Pull out each line in the items below that contains the word "current", and copy those lines in full.

= Supplied data =
--- BEGIN ---

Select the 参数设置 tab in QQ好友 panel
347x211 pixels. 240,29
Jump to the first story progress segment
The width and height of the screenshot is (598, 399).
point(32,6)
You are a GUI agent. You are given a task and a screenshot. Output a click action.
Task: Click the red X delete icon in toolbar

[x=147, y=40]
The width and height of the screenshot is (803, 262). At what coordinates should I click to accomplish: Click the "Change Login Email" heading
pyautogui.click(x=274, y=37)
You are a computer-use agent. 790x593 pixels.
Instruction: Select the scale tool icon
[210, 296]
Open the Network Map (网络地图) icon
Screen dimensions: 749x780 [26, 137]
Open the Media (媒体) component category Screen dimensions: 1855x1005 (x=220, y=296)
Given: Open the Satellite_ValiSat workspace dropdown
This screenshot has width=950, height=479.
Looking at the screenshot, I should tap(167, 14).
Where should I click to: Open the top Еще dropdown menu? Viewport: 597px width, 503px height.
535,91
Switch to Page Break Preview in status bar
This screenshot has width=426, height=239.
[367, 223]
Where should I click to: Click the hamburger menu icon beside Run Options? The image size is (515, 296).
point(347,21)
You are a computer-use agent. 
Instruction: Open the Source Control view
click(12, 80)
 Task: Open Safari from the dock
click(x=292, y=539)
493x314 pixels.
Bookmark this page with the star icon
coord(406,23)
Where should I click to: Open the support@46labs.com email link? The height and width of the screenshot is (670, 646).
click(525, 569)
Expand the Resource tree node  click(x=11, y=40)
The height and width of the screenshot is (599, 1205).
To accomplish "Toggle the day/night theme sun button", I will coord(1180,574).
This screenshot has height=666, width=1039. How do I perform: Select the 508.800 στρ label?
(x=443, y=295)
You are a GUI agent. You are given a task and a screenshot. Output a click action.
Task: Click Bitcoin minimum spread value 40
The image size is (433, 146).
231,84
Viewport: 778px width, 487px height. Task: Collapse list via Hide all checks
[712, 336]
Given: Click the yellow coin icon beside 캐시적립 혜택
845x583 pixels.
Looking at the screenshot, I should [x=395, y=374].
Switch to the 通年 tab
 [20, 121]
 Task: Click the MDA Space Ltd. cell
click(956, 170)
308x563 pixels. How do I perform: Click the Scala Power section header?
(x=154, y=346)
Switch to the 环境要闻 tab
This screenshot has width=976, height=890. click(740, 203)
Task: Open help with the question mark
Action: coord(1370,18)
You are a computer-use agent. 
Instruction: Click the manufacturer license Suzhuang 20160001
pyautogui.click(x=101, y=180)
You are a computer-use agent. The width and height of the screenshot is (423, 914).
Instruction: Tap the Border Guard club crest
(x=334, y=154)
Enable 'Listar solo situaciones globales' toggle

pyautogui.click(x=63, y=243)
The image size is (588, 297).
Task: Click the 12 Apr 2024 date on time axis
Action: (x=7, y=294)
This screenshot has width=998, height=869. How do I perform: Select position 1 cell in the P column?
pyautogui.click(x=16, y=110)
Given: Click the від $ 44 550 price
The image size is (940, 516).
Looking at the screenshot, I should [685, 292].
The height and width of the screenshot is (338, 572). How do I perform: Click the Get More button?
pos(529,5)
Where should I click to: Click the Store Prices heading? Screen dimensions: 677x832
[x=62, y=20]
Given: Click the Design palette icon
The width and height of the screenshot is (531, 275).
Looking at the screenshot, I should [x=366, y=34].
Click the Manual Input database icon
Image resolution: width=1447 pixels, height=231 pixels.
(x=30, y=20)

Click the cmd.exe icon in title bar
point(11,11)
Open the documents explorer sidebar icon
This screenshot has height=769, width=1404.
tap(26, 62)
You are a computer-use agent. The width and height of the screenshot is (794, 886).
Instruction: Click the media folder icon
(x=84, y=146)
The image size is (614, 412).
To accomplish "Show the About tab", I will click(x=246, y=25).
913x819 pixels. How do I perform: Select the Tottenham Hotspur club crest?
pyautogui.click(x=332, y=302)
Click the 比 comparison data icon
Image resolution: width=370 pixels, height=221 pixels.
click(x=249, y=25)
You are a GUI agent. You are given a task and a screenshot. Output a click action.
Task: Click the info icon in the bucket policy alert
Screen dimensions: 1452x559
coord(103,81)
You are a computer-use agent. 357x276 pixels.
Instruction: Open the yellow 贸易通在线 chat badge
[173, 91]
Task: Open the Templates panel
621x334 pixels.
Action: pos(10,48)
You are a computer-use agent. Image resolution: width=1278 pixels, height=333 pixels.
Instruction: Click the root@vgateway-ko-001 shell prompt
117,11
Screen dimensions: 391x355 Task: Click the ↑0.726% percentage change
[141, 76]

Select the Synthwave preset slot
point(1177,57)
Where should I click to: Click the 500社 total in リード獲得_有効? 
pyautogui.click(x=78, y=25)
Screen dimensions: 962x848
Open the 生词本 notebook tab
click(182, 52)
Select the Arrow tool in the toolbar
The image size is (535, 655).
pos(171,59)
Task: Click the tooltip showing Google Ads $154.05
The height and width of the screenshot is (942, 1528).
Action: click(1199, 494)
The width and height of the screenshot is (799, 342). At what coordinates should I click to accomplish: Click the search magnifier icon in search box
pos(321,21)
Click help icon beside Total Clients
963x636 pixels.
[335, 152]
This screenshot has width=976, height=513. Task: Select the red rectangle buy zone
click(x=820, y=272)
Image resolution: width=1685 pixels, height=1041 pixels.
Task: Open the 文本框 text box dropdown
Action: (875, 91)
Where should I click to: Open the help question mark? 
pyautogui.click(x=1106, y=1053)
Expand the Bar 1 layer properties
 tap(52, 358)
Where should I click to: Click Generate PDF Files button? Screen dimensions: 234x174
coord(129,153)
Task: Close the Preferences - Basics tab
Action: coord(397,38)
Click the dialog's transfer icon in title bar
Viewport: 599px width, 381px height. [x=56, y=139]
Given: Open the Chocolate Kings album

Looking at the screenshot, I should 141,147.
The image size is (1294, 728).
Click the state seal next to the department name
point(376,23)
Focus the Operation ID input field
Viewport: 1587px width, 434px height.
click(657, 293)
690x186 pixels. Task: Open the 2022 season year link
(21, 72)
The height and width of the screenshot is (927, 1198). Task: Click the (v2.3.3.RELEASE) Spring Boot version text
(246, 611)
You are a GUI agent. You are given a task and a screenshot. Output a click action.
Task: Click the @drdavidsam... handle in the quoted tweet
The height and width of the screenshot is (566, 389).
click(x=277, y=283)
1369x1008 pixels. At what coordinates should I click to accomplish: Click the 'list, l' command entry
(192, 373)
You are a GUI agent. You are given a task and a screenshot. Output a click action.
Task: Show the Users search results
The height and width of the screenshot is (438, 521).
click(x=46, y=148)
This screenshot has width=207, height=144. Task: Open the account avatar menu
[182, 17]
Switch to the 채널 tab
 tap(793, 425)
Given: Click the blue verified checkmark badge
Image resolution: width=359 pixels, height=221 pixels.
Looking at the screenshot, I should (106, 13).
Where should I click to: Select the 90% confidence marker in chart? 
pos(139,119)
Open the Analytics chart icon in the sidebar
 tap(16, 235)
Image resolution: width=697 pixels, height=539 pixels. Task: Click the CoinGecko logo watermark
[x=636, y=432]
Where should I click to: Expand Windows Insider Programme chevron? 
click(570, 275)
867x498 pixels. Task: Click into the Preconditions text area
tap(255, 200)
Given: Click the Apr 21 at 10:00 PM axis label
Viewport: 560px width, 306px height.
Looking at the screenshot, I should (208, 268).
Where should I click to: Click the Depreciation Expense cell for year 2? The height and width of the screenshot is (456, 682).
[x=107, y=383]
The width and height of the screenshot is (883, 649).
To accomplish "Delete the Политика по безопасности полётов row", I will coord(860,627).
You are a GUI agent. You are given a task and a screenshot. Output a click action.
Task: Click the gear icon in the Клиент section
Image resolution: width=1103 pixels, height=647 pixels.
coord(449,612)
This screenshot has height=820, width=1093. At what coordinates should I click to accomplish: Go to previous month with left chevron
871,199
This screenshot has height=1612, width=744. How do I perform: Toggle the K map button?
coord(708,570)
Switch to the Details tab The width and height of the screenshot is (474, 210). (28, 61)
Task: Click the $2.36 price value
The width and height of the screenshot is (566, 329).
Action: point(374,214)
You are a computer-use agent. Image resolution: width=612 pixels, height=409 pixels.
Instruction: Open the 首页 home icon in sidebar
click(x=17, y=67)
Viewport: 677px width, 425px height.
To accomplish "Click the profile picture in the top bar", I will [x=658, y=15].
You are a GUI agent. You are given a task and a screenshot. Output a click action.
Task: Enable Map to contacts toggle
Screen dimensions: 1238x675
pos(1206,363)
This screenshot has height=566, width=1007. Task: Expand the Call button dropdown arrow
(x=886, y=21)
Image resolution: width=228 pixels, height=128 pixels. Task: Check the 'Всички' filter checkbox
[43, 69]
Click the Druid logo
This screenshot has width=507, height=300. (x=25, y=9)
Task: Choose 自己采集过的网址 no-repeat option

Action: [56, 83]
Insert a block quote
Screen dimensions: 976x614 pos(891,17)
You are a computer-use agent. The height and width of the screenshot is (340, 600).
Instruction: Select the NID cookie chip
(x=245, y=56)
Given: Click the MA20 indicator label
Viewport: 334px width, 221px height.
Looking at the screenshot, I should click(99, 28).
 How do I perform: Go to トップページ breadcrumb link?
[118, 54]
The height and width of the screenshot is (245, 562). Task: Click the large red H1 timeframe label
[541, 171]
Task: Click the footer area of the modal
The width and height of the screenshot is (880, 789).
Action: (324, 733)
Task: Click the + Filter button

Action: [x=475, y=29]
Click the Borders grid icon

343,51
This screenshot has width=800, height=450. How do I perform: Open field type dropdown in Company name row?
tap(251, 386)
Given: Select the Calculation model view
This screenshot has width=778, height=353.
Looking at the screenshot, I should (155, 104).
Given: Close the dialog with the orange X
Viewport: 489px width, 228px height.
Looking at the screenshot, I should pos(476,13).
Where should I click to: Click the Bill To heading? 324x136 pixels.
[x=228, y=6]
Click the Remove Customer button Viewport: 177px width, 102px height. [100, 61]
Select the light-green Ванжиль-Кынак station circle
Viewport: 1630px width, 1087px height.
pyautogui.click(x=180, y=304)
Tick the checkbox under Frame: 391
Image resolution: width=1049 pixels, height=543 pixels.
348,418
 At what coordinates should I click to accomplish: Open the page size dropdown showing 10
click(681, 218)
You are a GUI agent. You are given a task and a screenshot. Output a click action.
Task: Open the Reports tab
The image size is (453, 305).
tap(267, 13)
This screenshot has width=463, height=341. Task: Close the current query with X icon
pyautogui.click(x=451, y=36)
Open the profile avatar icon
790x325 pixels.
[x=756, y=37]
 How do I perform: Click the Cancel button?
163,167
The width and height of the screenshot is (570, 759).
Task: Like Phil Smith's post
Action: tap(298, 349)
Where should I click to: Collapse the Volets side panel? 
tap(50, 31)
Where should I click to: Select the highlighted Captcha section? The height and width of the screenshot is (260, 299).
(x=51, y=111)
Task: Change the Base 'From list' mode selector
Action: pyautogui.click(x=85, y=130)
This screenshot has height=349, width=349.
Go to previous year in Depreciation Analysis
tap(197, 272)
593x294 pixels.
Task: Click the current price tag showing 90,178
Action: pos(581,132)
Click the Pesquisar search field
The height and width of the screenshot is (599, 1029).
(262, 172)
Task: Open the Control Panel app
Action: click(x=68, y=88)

--- END ---

= Result below =
This screenshot has width=463, height=341. Task: Close the current query with X icon
Task: Click the current price tag showing 90,178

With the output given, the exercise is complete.